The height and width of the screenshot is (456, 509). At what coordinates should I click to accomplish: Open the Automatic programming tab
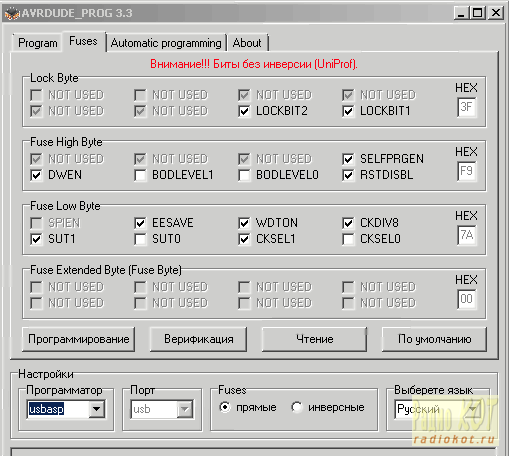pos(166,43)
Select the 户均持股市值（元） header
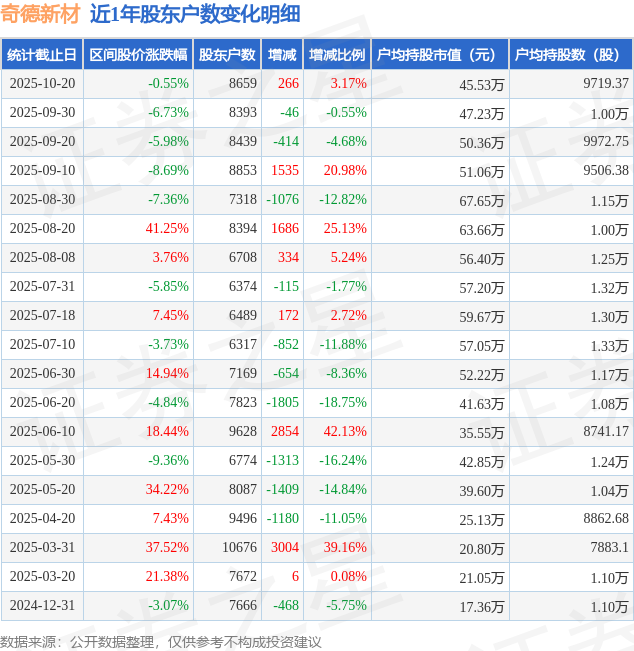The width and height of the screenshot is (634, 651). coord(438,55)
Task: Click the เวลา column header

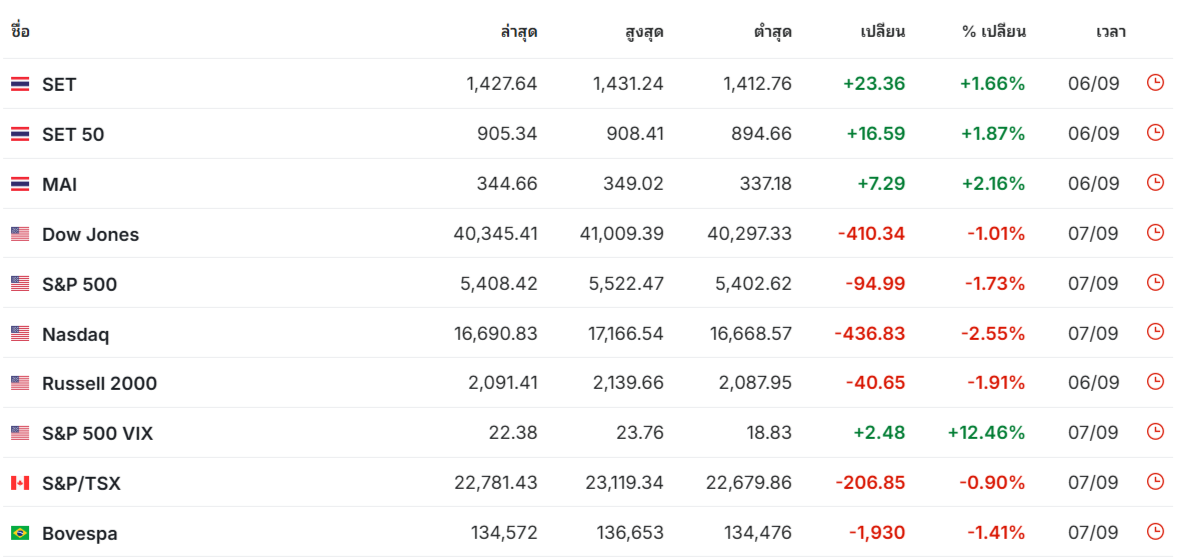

********************

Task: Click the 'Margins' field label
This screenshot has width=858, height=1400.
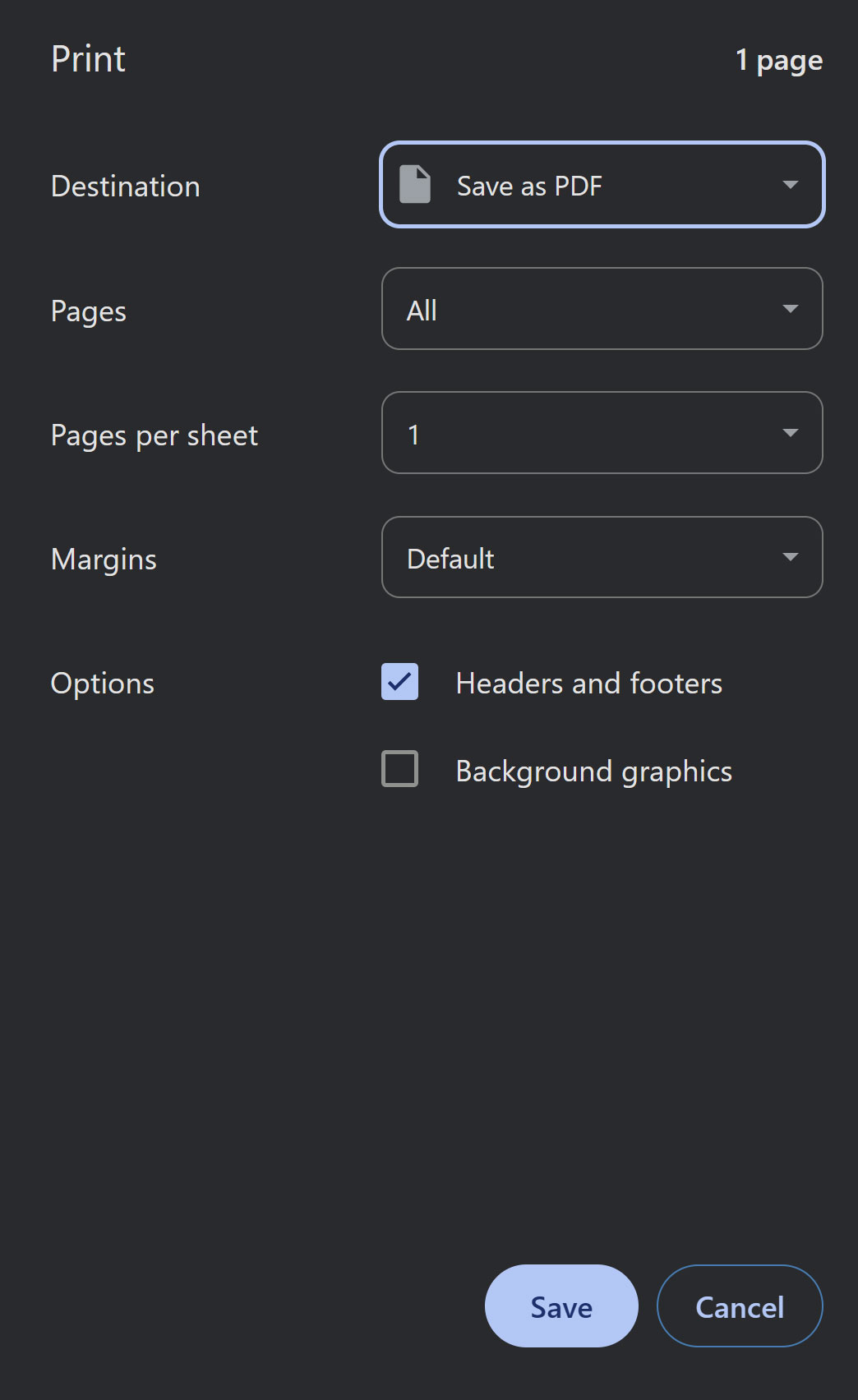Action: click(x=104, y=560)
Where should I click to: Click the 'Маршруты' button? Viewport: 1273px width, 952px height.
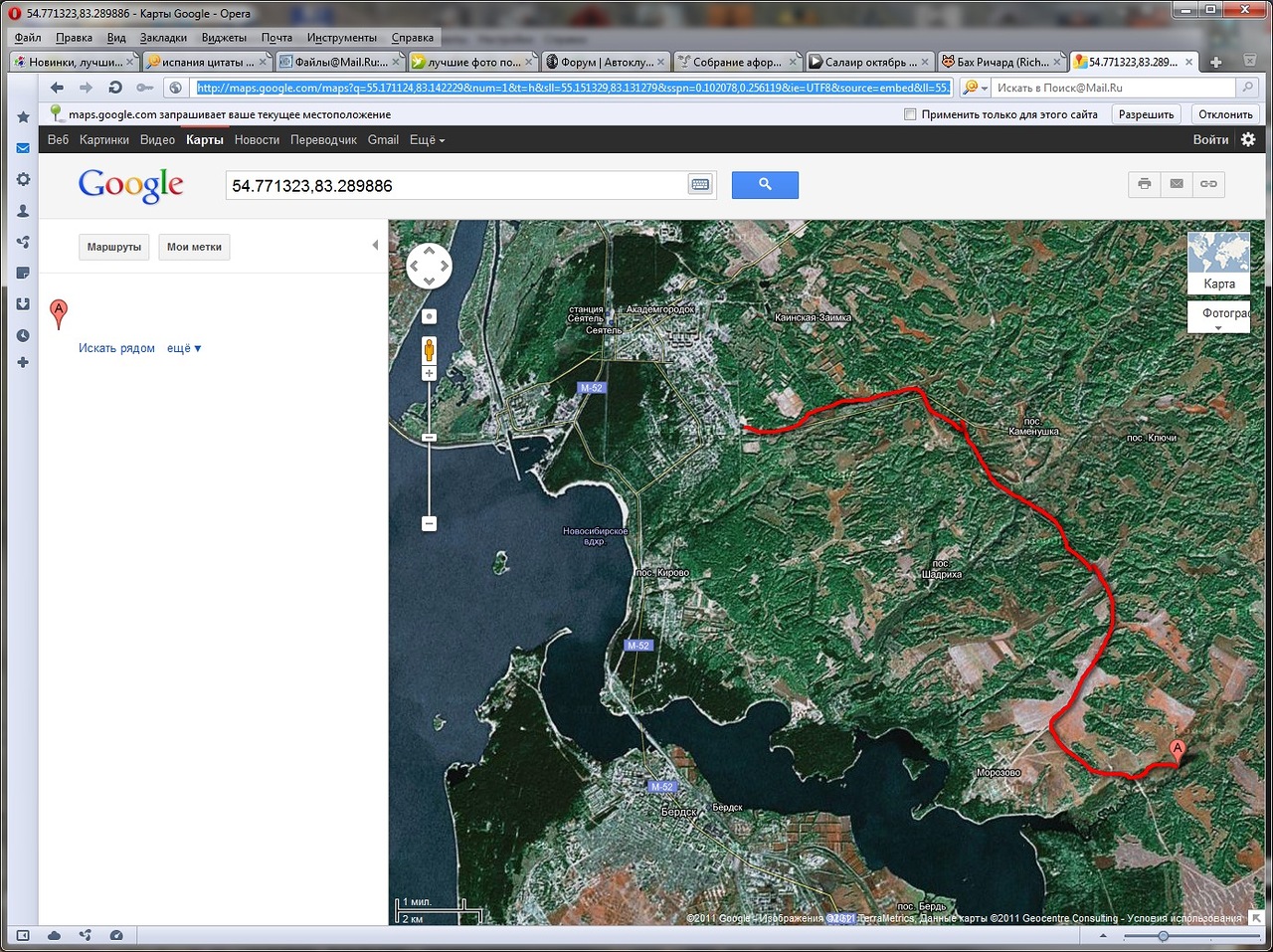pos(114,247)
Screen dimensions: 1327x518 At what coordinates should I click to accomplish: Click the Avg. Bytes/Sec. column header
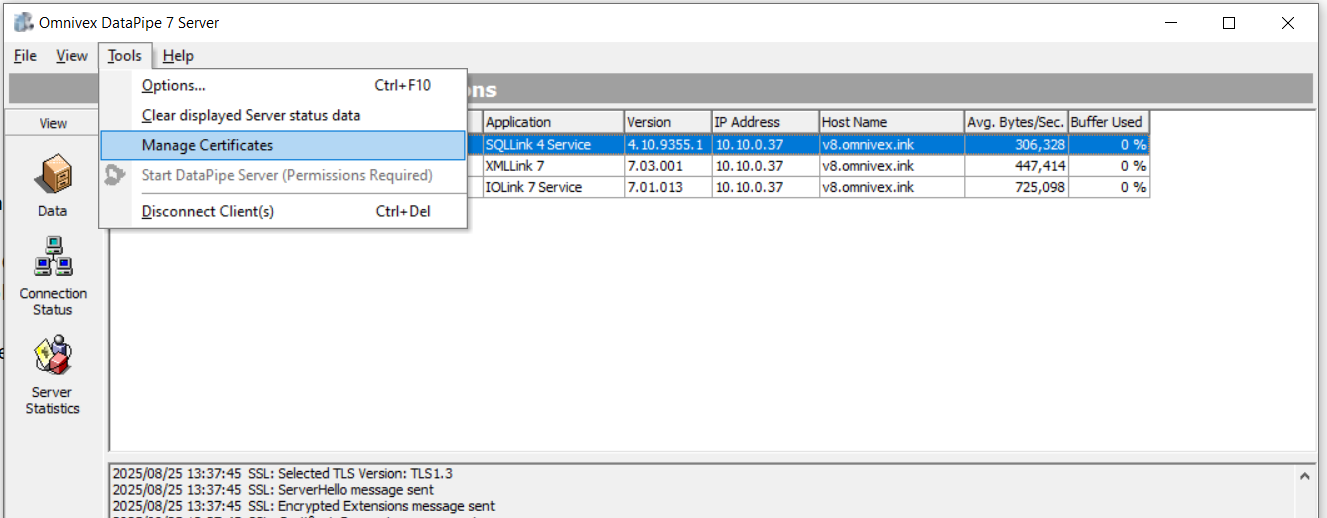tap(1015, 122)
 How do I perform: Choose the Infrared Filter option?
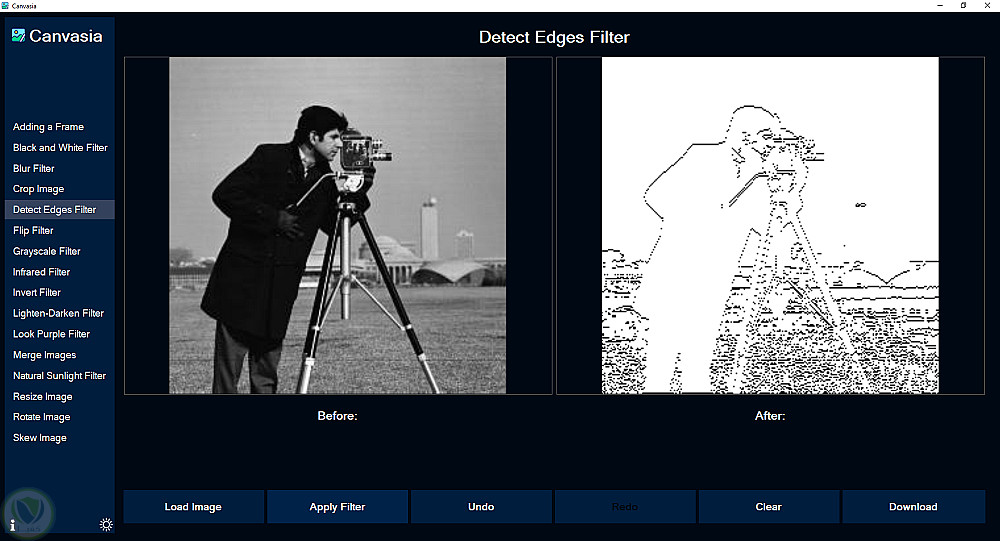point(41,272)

********************

▶ WHAT NEEDS TO BE DONE
Using the entries above, extract exactly the lines from the one that contains "The height and" through the one that contains "Task: Click the เวลา column header". Do not carry over any pictures.

▶ OUTPUT FOR THIS TASK
The height and width of the screenshot is (456, 509). At what coordinates should I click to accomplish: Open the Automatic programming tab
pos(166,43)
Select the 户均持股市值（元） header
The width and height of the screenshot is (634, 651). coord(438,55)
Task: Click the เวลา column header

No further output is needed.